» Dataset entries
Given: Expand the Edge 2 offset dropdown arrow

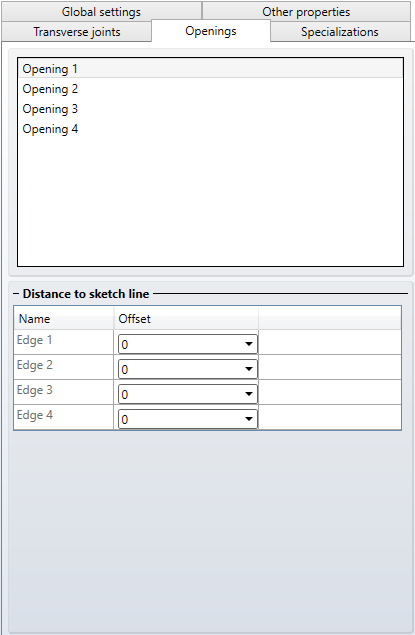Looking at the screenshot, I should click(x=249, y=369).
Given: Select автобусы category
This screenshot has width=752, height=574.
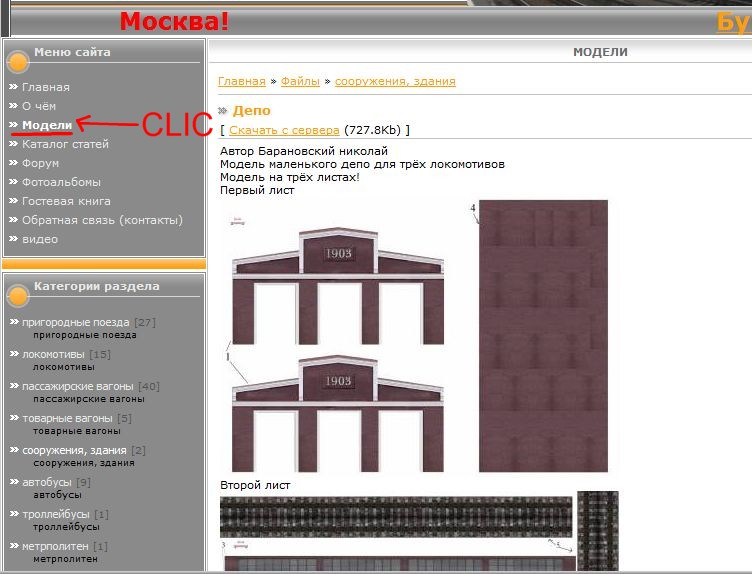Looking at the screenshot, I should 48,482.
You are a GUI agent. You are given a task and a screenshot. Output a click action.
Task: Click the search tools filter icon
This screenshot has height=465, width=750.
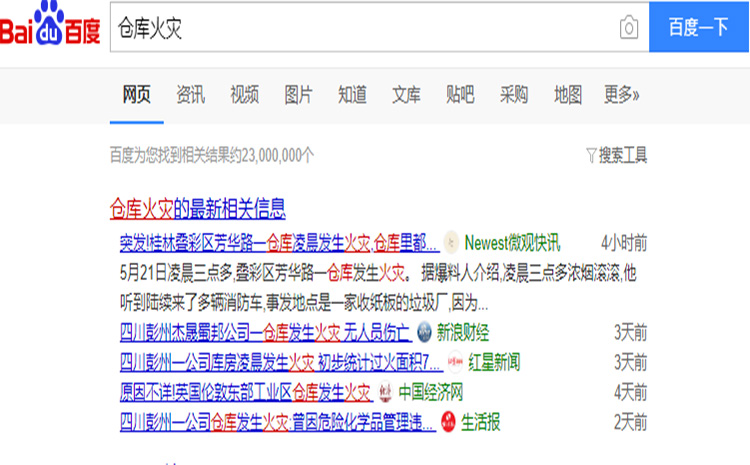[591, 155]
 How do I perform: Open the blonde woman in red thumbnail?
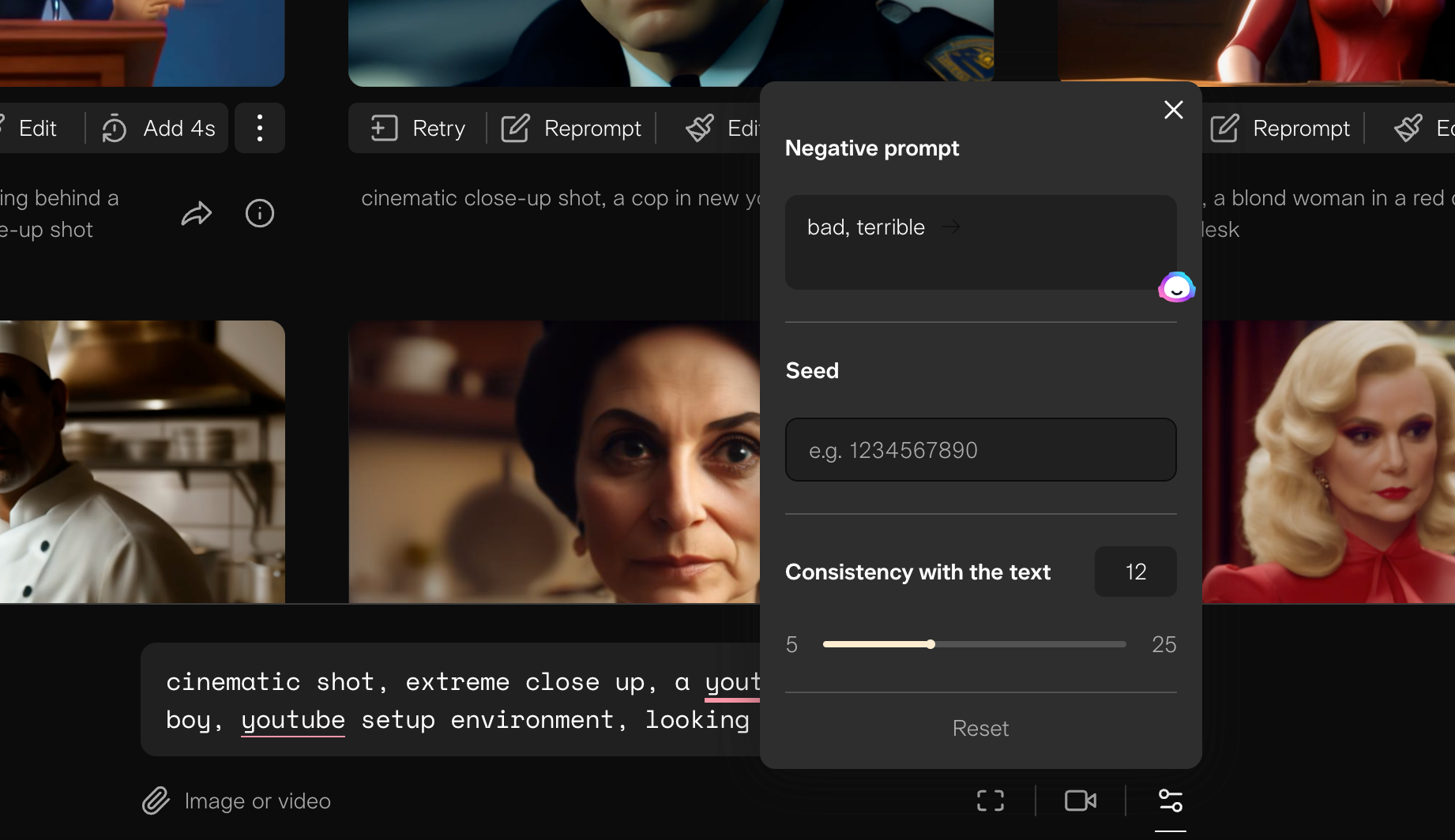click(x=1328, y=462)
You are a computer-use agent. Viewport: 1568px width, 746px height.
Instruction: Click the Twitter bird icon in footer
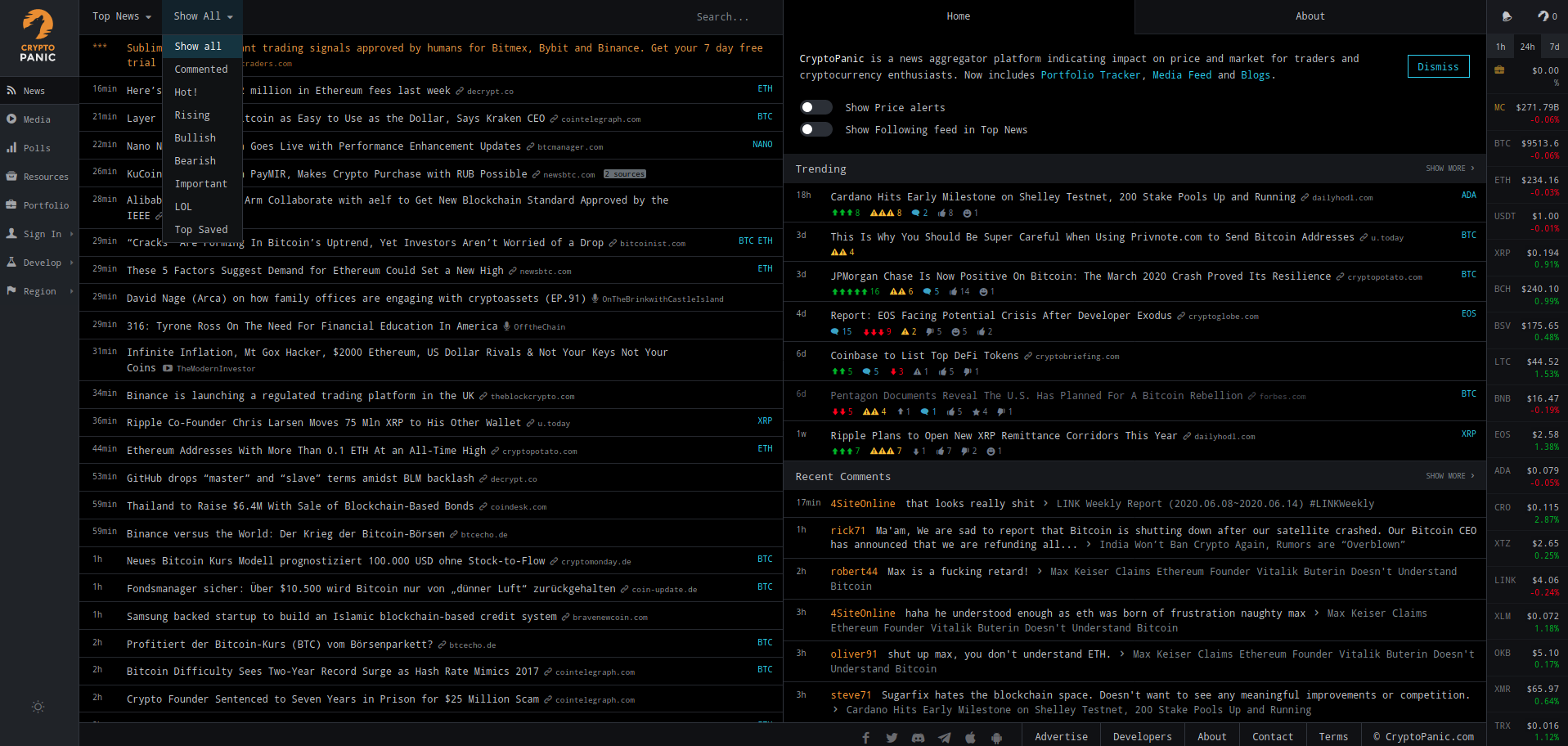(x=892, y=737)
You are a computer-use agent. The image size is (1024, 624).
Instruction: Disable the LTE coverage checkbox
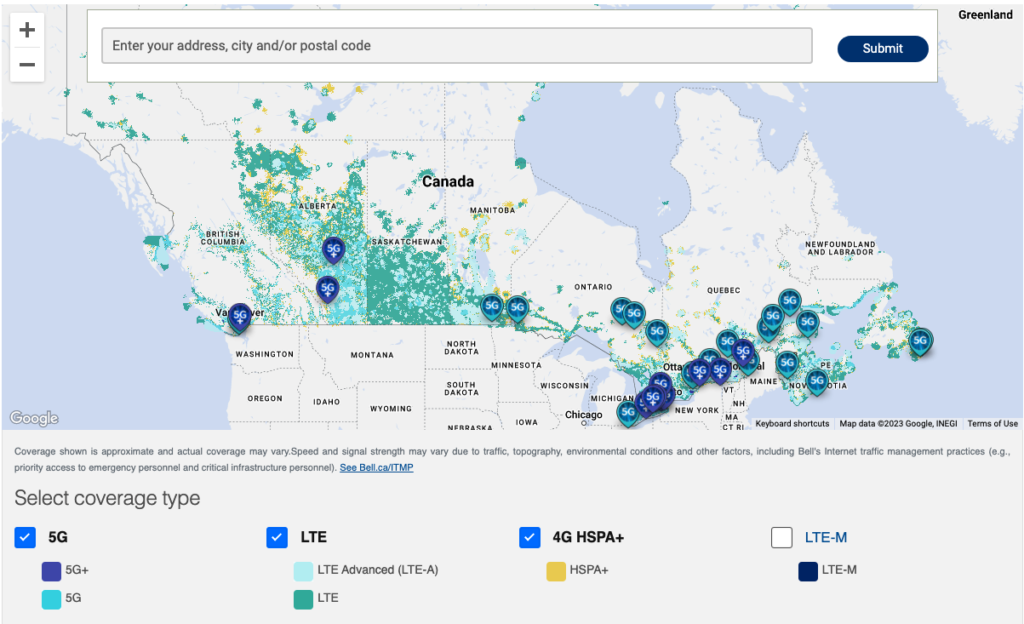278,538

» What the task requires
Repeat the records in full, precisely, and keep the pictures out.

» Solution to this problem
Given: Expand the Edge 2 offset dropdown arrow

Looking at the screenshot, I should click(x=249, y=369).
Given: Select автобусы category
This screenshot has width=752, height=574.
Looking at the screenshot, I should 48,482.
You are a GUI agent. You are given a task and a screenshot. Output a click action.
Task: Click the search tools filter icon
This screenshot has height=465, width=750.
[591, 155]
 How do I perform: Open the blonde woman in red thumbnail?
click(x=1328, y=462)
You are a computer-use agent. Viewport: 1568px width, 746px height.
Instruction: Click the Twitter bird icon in footer
(x=892, y=737)
You are a computer-use agent. The image size is (1024, 624).
Instruction: Disable the LTE coverage checkbox
278,538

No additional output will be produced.